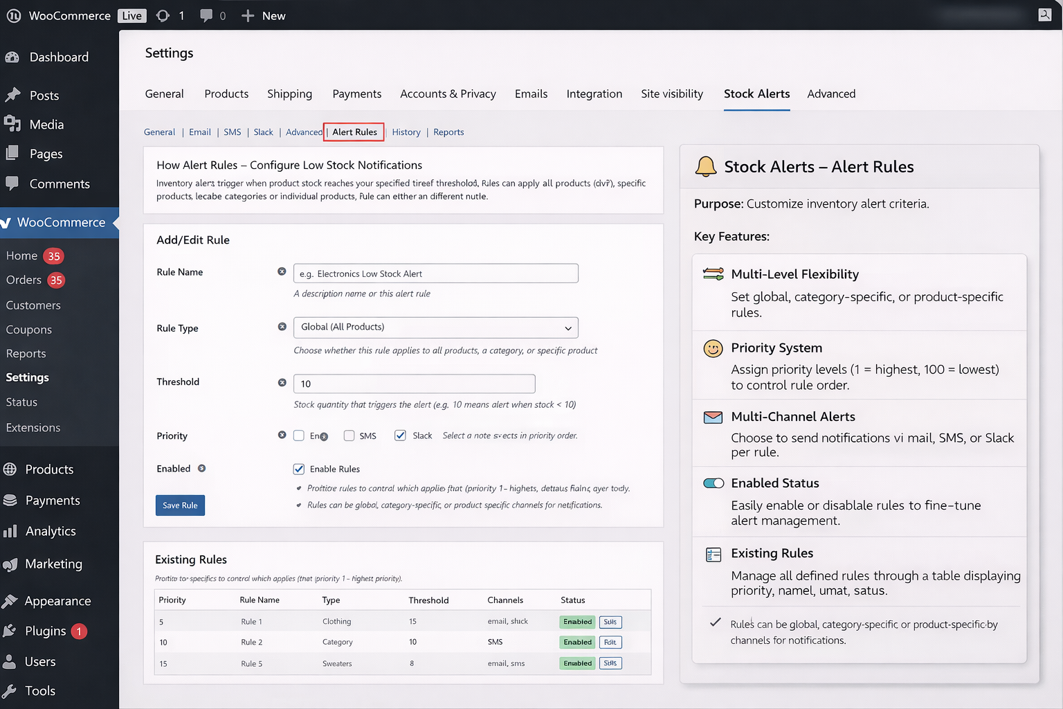Disable the Slack channel checkbox

(400, 435)
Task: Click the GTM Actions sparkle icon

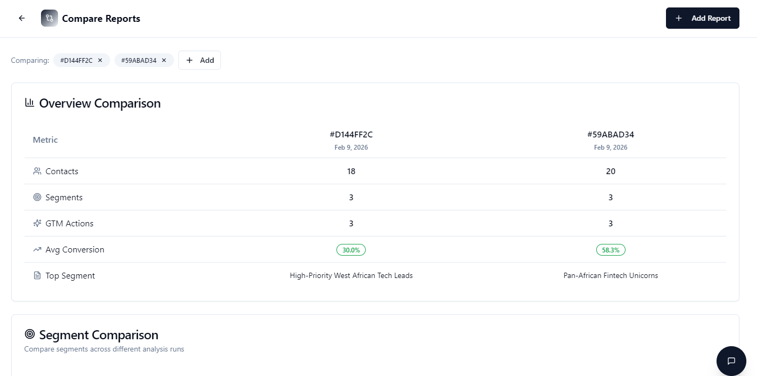Action: tap(37, 223)
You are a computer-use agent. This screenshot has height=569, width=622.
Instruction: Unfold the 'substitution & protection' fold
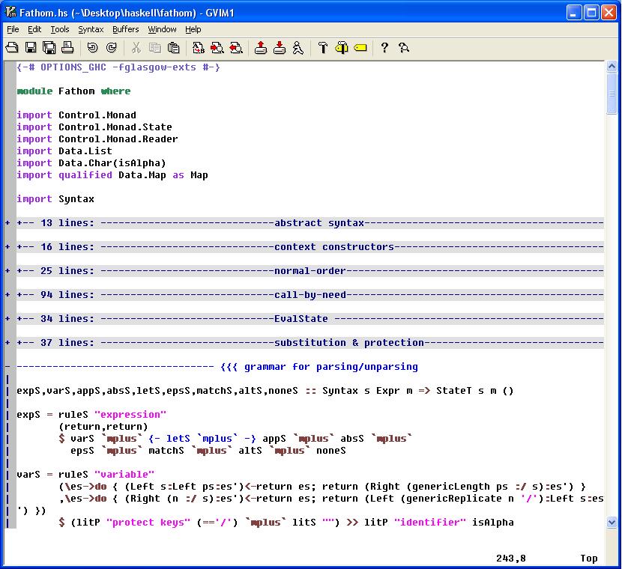click(x=7, y=343)
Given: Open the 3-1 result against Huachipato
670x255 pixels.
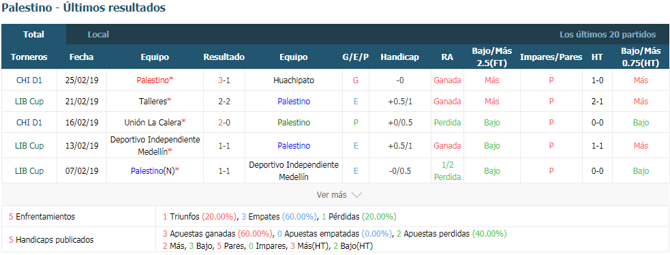Looking at the screenshot, I should (x=224, y=80).
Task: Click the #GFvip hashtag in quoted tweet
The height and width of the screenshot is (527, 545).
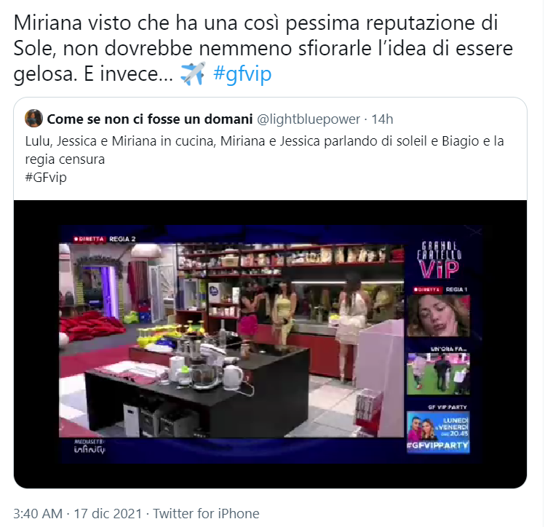Action: (46, 178)
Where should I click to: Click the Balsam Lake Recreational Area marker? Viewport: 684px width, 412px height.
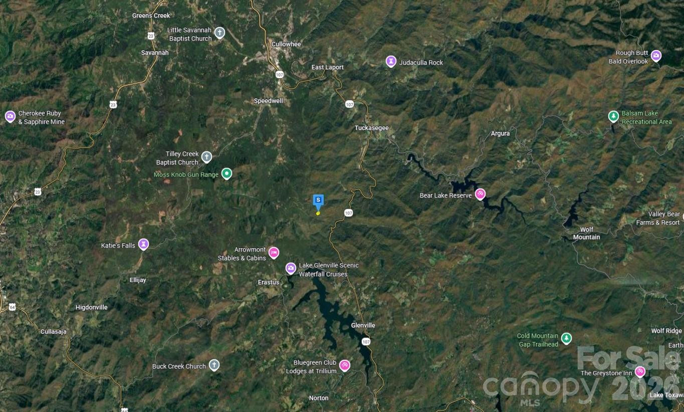pyautogui.click(x=613, y=117)
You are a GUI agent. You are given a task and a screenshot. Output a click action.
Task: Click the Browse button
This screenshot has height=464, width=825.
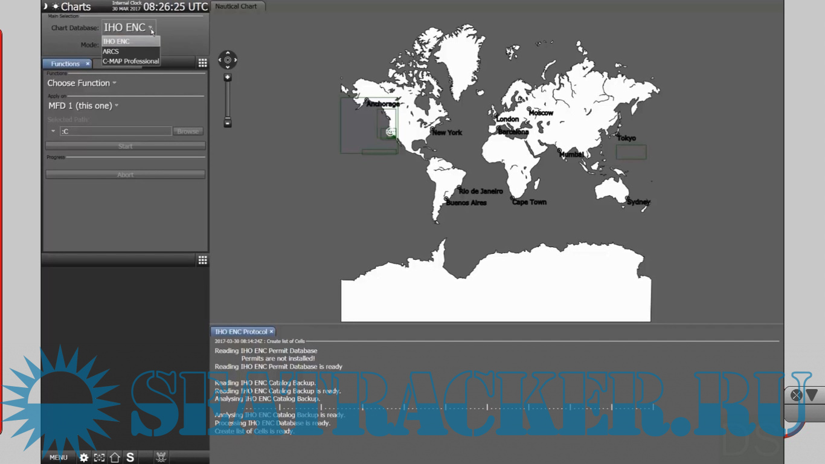click(x=188, y=131)
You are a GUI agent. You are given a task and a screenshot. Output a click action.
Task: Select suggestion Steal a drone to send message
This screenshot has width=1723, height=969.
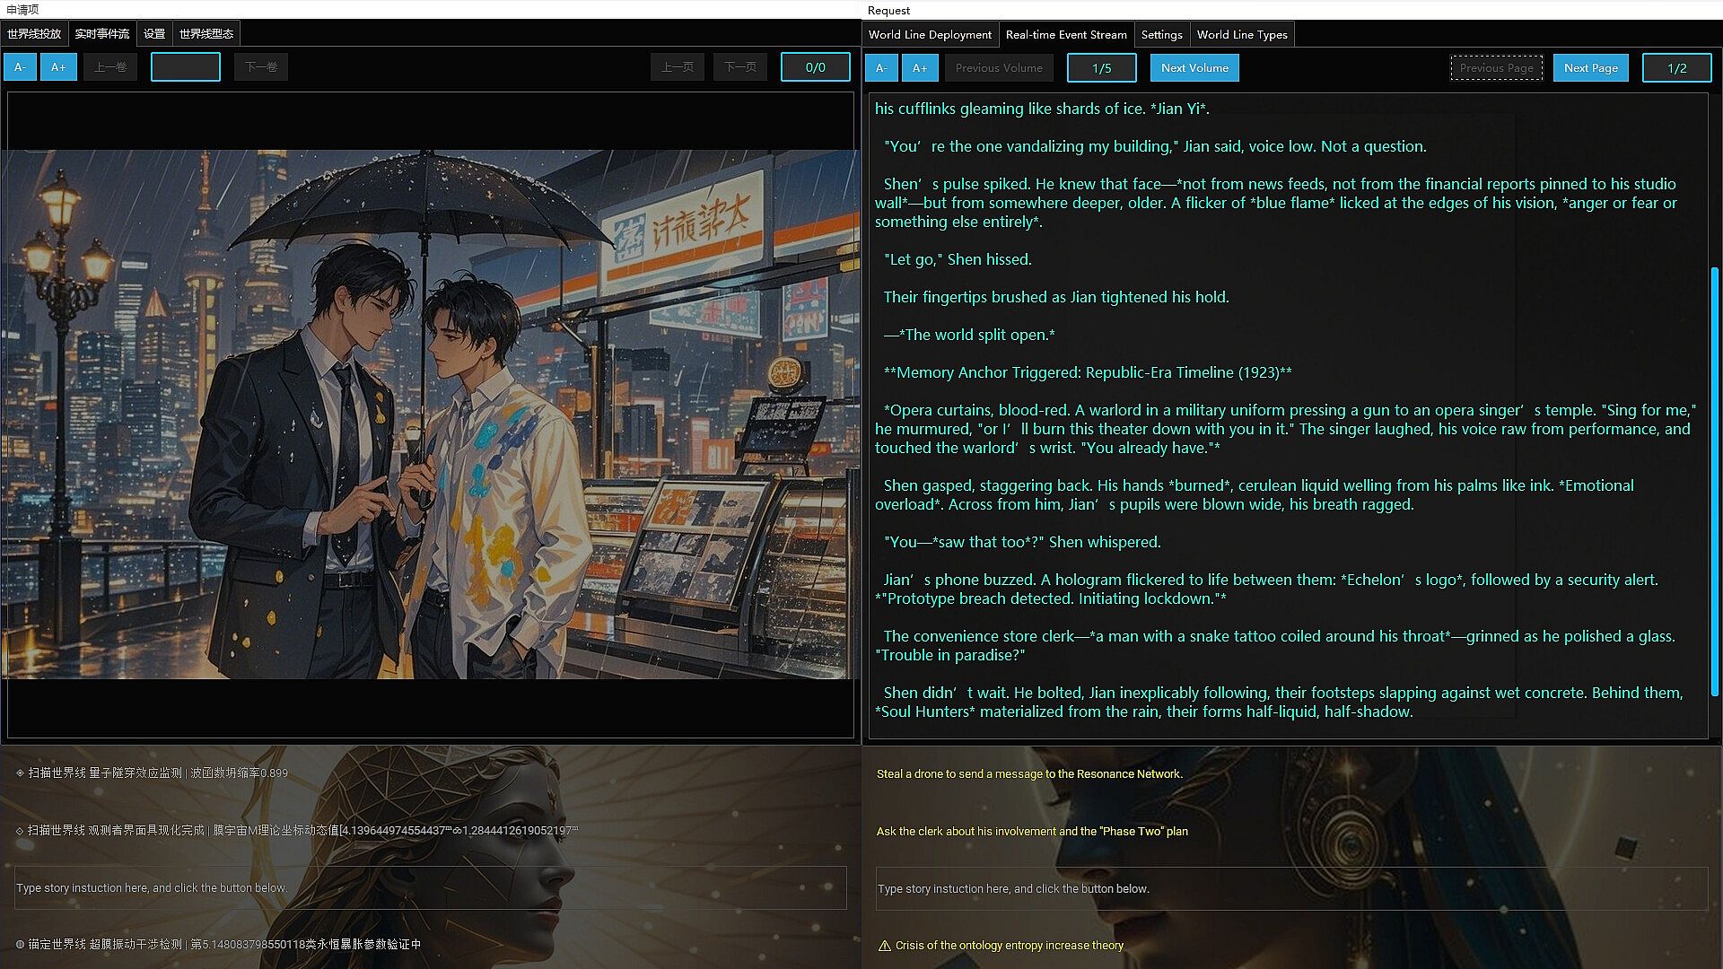[x=1029, y=774]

# What is expected:
Turn the data lines between the one holding "Given: Open the 3-1 result against Huachipato" and the one holding "Action: (46, 178)", inclusive, into a JSON list of strings, one string per line, skipping blank lines. Leave the pictures out.

# Right answer:
[
  "Given: Open the 3-1 result against Huachipato",
  "670x255 pixels.",
  "Looking at the screenshot, I should (x=224, y=80).",
  "Task: Click the #GFvip hashtag in quoted tweet",
  "The height and width of the screenshot is (527, 545).",
  "Action: (46, 178)"
]